** Data to use follows **

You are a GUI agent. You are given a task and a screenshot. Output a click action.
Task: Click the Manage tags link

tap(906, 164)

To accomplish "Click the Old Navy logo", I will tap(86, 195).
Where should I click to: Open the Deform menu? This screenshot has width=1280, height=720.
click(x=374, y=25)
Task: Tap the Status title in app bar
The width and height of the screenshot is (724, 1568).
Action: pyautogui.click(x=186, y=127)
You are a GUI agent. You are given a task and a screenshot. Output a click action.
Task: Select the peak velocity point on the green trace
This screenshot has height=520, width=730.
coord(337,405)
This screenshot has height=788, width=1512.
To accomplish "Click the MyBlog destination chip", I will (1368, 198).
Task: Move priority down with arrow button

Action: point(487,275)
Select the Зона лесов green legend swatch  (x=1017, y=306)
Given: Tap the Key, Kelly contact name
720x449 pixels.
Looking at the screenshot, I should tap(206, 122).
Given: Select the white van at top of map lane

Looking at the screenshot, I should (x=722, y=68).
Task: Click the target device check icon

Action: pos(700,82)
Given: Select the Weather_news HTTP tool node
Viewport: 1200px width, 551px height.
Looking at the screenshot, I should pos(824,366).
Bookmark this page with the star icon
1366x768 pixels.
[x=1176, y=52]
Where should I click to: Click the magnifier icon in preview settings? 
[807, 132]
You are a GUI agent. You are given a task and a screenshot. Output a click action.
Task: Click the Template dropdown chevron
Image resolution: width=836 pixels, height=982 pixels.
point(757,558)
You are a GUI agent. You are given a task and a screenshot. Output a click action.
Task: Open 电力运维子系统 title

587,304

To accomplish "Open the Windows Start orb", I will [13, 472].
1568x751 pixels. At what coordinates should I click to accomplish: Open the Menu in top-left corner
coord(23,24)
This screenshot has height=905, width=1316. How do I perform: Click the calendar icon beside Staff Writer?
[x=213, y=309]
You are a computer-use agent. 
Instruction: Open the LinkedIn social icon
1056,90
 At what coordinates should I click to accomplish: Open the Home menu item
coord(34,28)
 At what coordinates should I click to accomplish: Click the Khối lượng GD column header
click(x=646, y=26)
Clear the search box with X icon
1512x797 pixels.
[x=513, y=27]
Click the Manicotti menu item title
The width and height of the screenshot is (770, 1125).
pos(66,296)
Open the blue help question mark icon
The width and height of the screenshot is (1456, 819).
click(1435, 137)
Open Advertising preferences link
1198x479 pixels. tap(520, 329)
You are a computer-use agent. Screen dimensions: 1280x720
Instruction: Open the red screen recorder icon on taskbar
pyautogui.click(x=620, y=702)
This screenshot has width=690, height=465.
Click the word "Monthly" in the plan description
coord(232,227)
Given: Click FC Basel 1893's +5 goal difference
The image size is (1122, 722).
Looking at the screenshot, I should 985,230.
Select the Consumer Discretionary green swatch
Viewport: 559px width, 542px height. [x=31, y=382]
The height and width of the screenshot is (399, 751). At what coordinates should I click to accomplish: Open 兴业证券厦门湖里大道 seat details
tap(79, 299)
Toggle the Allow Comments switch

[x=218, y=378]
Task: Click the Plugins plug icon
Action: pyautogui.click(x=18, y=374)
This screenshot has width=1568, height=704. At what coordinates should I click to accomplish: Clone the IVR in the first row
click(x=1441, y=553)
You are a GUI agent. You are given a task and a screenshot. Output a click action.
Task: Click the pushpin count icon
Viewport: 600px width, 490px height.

** End of Data to use **

[Problem] Transcribe the records above with every character unchanged.

[Written answer]
You are a GUI agent. You are given a task and a screenshot. Output a click action.
Task: Click the Manage tags link

tap(906, 164)

To accomplish "Click the Old Navy logo", I will tap(86, 195).
Where should I click to: Open the Deform menu? This screenshot has width=1280, height=720.
click(x=374, y=25)
Task: Tap the Status title in app bar
The width and height of the screenshot is (724, 1568).
Action: pyautogui.click(x=186, y=127)
You are a GUI agent. You are given a task and a screenshot. Output a click action.
Task: Select the peak velocity point on the green trace
This screenshot has height=520, width=730.
coord(337,405)
This screenshot has height=788, width=1512.
To accomplish "Click the MyBlog destination chip", I will (1368, 198).
Task: Move priority down with arrow button

Action: point(487,275)
Select the Зона лесов green legend swatch  (x=1017, y=306)
Given: Tap the Key, Kelly contact name
720x449 pixels.
Looking at the screenshot, I should tap(206, 122).
Given: Select the white van at top of map lane

Looking at the screenshot, I should (x=722, y=68).
Task: Click the target device check icon

Action: pos(700,82)
Given: Select the Weather_news HTTP tool node
Viewport: 1200px width, 551px height.
Looking at the screenshot, I should pos(824,366).
Bookmark this page with the star icon
1366x768 pixels.
[x=1176, y=52]
Where should I click to: Click the magnifier icon in preview settings? 
[807, 132]
You are a GUI agent. You are given a task and a screenshot. Output a click action.
Task: Click the Template dropdown chevron
Image resolution: width=836 pixels, height=982 pixels.
point(757,558)
You are a GUI agent. You are given a task and a screenshot. Output a click action.
Task: Open 电力运维子系统 title

587,304

To accomplish "Open the Windows Start orb", I will [13, 472].
1568x751 pixels. At what coordinates should I click to accomplish: Open the Menu in top-left corner
coord(23,24)
This screenshot has height=905, width=1316. How do I perform: Click the calendar icon beside Staff Writer?
[x=213, y=309]
You are a computer-use agent. 
Instruction: Open the LinkedIn social icon
1056,90
 At what coordinates should I click to accomplish: Open the Home menu item
coord(34,28)
 At what coordinates should I click to accomplish: Click the Khối lượng GD column header
click(x=646, y=26)
Clear the search box with X icon
1512x797 pixels.
[x=513, y=27]
Click the Manicotti menu item title
The width and height of the screenshot is (770, 1125).
pos(66,296)
Open the blue help question mark icon
The width and height of the screenshot is (1456, 819).
click(1435, 137)
Open Advertising preferences link
1198x479 pixels. tap(520, 329)
You are a computer-use agent. Screen dimensions: 1280x720
Instruction: Open the red screen recorder icon on taskbar
pyautogui.click(x=620, y=702)
This screenshot has width=690, height=465.
Click the word "Monthly" in the plan description
coord(232,227)
Given: Click FC Basel 1893's +5 goal difference
The image size is (1122, 722).
Looking at the screenshot, I should 985,230.
Select the Consumer Discretionary green swatch
Viewport: 559px width, 542px height. [x=31, y=382]
The height and width of the screenshot is (399, 751). At what coordinates should I click to accomplish: Open 兴业证券厦门湖里大道 seat details
tap(79, 299)
Toggle the Allow Comments switch

[x=218, y=378]
Task: Click the Plugins plug icon
Action: pyautogui.click(x=18, y=374)
This screenshot has width=1568, height=704. At what coordinates should I click to accomplish: Clone the IVR in the first row
click(x=1441, y=553)
You are a GUI agent. You are given a task and a screenshot. Output a click action.
Task: Click the pushpin count icon
Viewport: 600px width, 490px height.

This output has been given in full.